Researches established a complex microbial system using five different bacterial genera, including Pseudomonas and Stenotrophomonas [41]. Their results showed that this system could produce different types of cellobiase with the ability to effectively degrade natural cellulose. Therefore, these strains have great potential in cellular-related pollution and waste utilization. Although high cellulase activity was detected in Brevundimonas, including carboxymethyl cellulose and filter paper enzyme, few studies used this strain to handle cellulose [42]. Compared to the bacterial community in the stomach of a different ruminant, researchers isolated a variety of species with the ability of cellulose degradation, such as Pseudomonas aeruginosa, Bacillus, Micrococcus and Streptococcus [43]. Chryseobacterium was isolated from mangrove soil and identified its cellulose ability [44]. All the above bacteria strains could be detected in DW1, DW4, DW6 and DW7 samples with the relatively high abundance, which showed significantly different compared with the abundance in DW3 and DW8 (Figs. 2 and 3). This finding speculated these genera mainly existed in the early or middle stages of wood degradation. In the late stages of degradation, the variety and abundance of wood-rotting bacteria reduced due to decreased wood components and fewer nutrients. Interestingly, we detected some wood-degrading strains in other samples, such as Burkholderia in DW6, which has the catalytic capacity of cellulose with effectively catalyze cellulose into reducing sugar [45]. Cytophagaceae, a family of gliding bacteria with dissolving plant fibers and hydrolyzing cellulose, were mainly found in DW3 samples (Fig. 3). Furthermore, various cellulolytic genus Acidothermus, Caldibacillus, Cellvibrio, Cellulomonas and Erwinia mainly produced endoglucanase, which also detected in our all samples with relatively low dominance.

Network analysis could infer the possible microbial associations in specific samples and detect the complexity of microbial associations [46]. In this study, we found that almost all nodes had a negative or positive relationship, indicating the potential ability of extensive cooperative and competitive interactions in the decaying wood microenvironments (Fig. 4).
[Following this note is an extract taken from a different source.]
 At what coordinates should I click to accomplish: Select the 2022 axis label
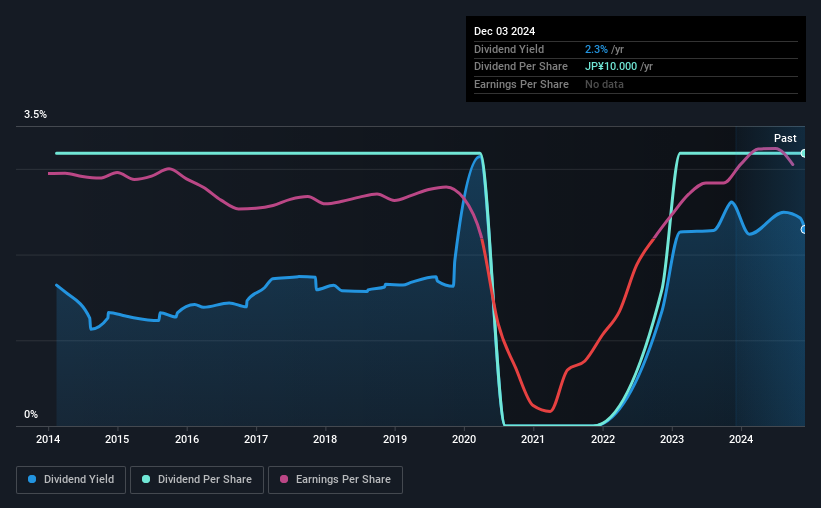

Note that the negative feedback between nodes in the network tends to stabilize the bacterial community assembly process, while the positive feedback enhances the changes of the ecosystem and destroys the current network structure [47]. All three networks were non-random and possessed topological features of complex systems such as scale-free, small-world and modularity features, which could enable system stability and resilience (Tab. S2). However, those networks exhibited distinct topological features. Similarly, this has been observed in other microbial networks [25,48,49]. In addition, Actinobacteria, Proteobacteria and Bacteroidetes were the keystone taxa, suggesting that these bacteria played an important role in maintaining the structure and function of ecological communities and had a large impact on the community composition [50]. Similar results were found in wood decay of pine, in which the majority of key nodes were Acidobacteria, Actinobacteria and Proteobacteria.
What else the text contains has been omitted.